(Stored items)
+ + + + + + +

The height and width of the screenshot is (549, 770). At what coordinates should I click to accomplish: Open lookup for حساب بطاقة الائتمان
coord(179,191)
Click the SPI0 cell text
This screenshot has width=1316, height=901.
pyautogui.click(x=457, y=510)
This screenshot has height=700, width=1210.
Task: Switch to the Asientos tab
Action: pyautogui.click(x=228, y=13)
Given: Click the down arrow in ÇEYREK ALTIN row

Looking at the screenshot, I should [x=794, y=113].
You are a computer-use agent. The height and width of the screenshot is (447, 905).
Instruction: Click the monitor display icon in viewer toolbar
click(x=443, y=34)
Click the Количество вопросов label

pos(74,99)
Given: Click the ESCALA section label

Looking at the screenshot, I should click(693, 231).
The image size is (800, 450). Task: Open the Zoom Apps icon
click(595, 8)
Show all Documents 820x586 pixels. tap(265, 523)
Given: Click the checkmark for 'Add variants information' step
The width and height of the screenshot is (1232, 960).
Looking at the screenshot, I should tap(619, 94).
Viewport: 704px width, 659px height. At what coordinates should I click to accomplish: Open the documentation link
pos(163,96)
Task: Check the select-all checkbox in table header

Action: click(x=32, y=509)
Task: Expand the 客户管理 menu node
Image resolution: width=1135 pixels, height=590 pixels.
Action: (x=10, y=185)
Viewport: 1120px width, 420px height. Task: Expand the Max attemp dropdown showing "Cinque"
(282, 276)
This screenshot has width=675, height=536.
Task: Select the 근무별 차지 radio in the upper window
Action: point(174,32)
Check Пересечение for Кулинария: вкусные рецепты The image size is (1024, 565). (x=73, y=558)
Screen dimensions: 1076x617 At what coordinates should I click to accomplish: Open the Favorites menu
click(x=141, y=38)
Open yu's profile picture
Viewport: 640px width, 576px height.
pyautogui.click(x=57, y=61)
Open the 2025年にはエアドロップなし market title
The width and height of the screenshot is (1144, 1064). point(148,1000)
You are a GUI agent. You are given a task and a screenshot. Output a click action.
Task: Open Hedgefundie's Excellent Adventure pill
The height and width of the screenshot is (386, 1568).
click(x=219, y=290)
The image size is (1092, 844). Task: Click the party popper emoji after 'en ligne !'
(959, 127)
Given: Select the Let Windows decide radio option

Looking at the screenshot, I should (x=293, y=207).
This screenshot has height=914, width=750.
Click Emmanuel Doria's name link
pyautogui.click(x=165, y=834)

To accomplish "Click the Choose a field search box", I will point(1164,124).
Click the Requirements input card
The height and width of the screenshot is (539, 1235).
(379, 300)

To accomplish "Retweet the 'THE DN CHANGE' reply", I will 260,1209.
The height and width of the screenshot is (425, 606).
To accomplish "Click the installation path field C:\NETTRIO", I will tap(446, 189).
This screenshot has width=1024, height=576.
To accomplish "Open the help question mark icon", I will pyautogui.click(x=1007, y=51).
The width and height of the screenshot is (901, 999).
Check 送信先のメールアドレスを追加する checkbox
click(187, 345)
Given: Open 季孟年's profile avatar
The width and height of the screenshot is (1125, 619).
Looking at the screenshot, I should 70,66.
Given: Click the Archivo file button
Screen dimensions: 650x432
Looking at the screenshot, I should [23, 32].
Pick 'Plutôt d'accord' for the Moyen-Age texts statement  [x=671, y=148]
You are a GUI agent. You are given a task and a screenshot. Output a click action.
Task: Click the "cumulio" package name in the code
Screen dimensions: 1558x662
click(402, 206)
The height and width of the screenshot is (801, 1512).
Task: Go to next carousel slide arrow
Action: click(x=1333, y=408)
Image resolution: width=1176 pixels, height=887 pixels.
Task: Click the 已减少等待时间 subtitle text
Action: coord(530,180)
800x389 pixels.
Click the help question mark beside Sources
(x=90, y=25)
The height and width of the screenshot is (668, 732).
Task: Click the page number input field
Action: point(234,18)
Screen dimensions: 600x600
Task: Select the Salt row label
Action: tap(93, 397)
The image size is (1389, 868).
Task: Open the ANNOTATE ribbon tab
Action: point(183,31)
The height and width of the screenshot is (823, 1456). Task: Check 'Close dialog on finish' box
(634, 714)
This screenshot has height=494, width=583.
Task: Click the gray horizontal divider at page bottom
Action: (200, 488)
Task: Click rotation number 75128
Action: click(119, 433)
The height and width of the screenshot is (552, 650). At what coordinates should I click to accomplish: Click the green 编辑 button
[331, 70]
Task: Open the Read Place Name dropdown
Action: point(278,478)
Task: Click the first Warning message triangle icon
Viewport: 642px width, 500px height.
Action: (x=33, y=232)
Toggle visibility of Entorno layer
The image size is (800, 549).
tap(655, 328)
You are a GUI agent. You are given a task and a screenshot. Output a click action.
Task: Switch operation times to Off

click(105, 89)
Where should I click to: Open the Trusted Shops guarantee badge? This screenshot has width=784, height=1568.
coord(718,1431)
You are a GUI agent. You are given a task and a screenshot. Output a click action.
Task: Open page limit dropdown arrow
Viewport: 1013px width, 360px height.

+ + + + + + +

What to do. Go through the entries above, and wherever a line holds the word "profile", copy that line.

Your solution.
Open yu's profile picture
Given: Open 季孟年's profile avatar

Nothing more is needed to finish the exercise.